Friday, March 22, 2024

Sherman Alexie brilliantly explores the lack of integration into U.S. society for Native Americans

Sherman Alexie grew up on the Spokane Indian Reservation and nearly all his characters are desperate alcoholics, ravaged by poverty and with little hope to escape it, but readers of any stripe can relate to them because so much of what happens in his short stories and novels is centered around the iconic pop-cultural landmark movies, TV shows, 7-Elevens, and popular advertising campaigns that connect us all. 

I fell in love with his writing back in college when I stumbled across a short story in a 1996 Granta collection called “Integration,” which was an excerpt from his second novel, Indian Killer.

Although he enjoyed reading books from the library from a young age and his father was an obsessive reader too, Alexie always thought he had to play basketball to get girls to notice him, but then he discovered poetry while taking his first literature class at Washington State University and when he started writing his own, he noticed that the girls were noticing. That marked the end of any of his hoop dreams.

Actually, even before he could read, he would look through his father’s books and he became fascinated with the concept of paragraphs and how “they had some specific reason for being within the same fence.” He loved Superman comics and realized each of those panels worked much like a paragraph. 

I revisited two short stories that I loved in my 20s:

“Integration:” This excerpt is actually the very beginning of Indian Killer, all about a man named John who is adopted as a baby into a white family but dreams of what his life might have been like growing up back in the reservation. He meets a girl named Marie when they are college age and she is a Native American but doesn’t know much about that culture. Meanwhile, ex-cop Jack is trying to write a book that will reveal what it’s like to be a Native American. This excerpt begins from John’s point of view as he is being born in the tribal hospital under the care of one of the white doctors who works there. He is immediately flown to Seattle where his new adopted parents await. We aren't informed why he is taken from his natural mother. The story shifts to his high-school years at the upscale St. Francis, where he integrates well with the white boys he would never talk to after high school and the white girls he made out with whose fathers would soon discourage them from dating an adopted Indian. John holds his anger in very well, but i's definitely lurking beneath. Re-reading this intro to Indian Killer definitely makes me want to re-read the full novel. 5 out of 5 stars.

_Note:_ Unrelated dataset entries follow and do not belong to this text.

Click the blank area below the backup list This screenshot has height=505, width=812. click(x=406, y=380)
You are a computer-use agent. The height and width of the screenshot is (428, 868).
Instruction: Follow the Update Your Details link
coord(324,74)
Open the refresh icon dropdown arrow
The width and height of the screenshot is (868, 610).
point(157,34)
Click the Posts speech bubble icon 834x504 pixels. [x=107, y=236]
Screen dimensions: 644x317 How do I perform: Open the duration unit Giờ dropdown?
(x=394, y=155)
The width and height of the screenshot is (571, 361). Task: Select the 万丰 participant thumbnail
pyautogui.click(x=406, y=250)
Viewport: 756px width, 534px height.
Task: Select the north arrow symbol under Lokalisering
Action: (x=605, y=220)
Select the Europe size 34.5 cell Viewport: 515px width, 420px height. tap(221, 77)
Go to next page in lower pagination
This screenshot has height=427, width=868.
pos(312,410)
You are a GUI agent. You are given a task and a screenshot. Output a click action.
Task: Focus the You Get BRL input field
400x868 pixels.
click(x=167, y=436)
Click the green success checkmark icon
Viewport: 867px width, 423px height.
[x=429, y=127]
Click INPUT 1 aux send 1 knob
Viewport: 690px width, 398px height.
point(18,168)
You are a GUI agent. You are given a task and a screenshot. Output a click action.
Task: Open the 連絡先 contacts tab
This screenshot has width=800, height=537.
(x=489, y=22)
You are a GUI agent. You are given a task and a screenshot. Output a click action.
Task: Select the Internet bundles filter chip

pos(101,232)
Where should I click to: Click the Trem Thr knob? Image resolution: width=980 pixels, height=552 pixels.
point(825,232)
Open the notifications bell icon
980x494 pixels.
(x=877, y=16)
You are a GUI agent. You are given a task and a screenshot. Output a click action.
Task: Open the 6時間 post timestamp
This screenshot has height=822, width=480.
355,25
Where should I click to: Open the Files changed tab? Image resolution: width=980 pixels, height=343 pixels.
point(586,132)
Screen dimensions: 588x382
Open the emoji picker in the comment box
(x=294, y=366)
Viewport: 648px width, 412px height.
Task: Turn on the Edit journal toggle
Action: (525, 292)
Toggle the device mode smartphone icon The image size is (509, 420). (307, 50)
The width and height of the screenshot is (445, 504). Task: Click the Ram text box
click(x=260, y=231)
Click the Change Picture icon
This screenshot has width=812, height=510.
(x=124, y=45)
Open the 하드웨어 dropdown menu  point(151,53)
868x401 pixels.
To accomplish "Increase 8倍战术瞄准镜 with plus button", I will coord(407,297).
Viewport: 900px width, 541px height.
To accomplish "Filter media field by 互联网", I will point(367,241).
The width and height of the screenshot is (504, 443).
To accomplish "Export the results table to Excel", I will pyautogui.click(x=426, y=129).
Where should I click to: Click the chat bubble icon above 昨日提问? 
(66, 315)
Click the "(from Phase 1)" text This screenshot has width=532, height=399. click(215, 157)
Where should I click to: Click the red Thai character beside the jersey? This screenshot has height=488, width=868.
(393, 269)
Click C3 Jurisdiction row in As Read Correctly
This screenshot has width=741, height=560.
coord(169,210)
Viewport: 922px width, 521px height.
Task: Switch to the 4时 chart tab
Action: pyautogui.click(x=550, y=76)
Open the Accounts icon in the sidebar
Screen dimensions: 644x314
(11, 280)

“The Lone Ranger and Tonto Fistfight in Heaven:” Film buffs might recall that this 1993 short story was turned into the acclaimed movie Smoke Signals in 1998. This is simply a beautiful and powerfully sad story about a young man who has left the reservation, gone to college, and begun life in Seattle. Two vignettes occur in the city: one of him visiting a 7-Eleven to buy a Creamsicle and one of him breaking up with his girlfriend who wants to “change the world.” He returns to Spokane and sits around doing nothing, but then he gets sober and plays basketball against a very good white kid who is the son of the head of the Bureau of Indian Affairs. He also talks to his old girlfriend again, and he has vivid and awful dreams about how Native Americans don’t fit in and aren’t welcome in any neighborhood in the entire country. 5 out of 5 stars.

Next on my list from Alexie is his young-adult novel The Absolutely True Diary of a Part-Time Indian. It’s listed in 1,000 Books to Read Before You Die, which notes its revered status as a favorite on banned-book lists by school boards. It’s “controversial in the way life itself is controversial: unsettled, uneasy … devastating one day and comic the next.” Alexie also won the 2009 Odyssey Award for his reading of it as the year’s best audiobook.